In 1967, Williams’ husband left her and their children. Through that dark period, she began to secretly create her own painting and continued to minister to at-risk youth.
“I just thought she was a courageous pioneer for good,” said her friend Lorna Taylor. “Whether it was in her early days in ministry or as she ministered through her art, she broke through multiple barriers, and she was undeterred by circumstances and also by skeptics.” She returned back to Bealsville with her children, where she began to focus on farming and establish her produce stand.
She would share her foods such as turnups, black-eyed peas, and okra.
Carr was one of those who received the products of her farming, and would often sit under a tree on Williams’ property and converse with her.
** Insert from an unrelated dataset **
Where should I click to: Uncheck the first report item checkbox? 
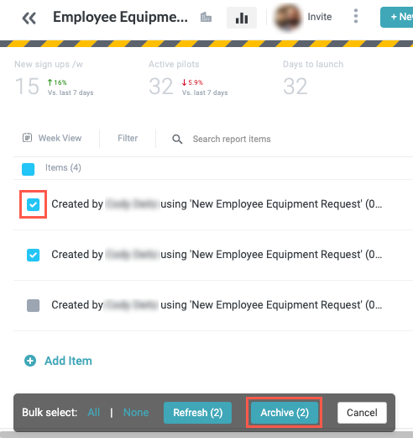[33, 204]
When Carr had knee replacement surgery in 2019, Williams would check up on her almost every day.
“It was that kind of deep interaction that I had with her,” Carr said.
Her artwork gained popularity and in 2005 10 of her paintings were exhibited at the Smithsonian (Anacostia) Museum in Washington D.C. They were also featured in books and other exhibitions such as the Polk Museum of Art, Lakeland, and the American Visionary Art Museum.
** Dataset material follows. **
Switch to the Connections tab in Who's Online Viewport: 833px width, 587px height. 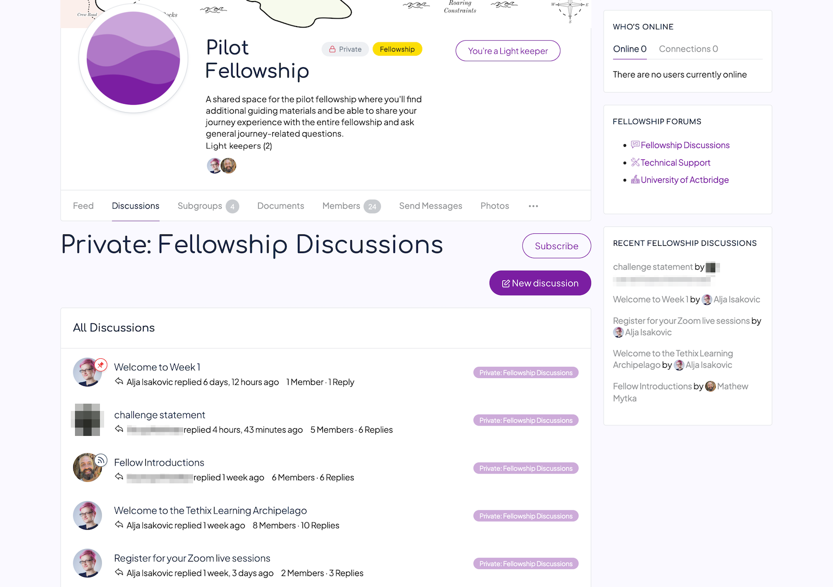(x=688, y=49)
In 2013, Hillsborough Community College’s Gallery 221 recognized Williams as a Florida folk art legend, with an exhibition put on by curator Katherine Gibson. The painter went on to receive more accolades, including the 2005 Department of State Division of Historical Resources Preservation Florida Folk Heritage Award, the 2009 Folk Art Society of America Award of Distinction, and the 2017 Tampa Bay Businesses for Culture and the Arts Lifetime Artistic Achievement Impact Award.
One of her well-known pieces is a piano-playing cow which stated, “I Give Better Buttermilk.”
Her work was also inspired by social issues in which she wanted to address.
“It Costs to Hate” was one of her messages that would be painted in big, bold letters on a bright-colored background.
“She was concerned that just in our environment, it was a heated time politically and…she wanted that message out there,” Carr said.
Her artwork is featured throughout the U.S. and globally, and continues to be recognized by art enthusiasts.
“I think that her life was a leading example and I think in her passing, she rises to the ranks of an icon,” Taylor said.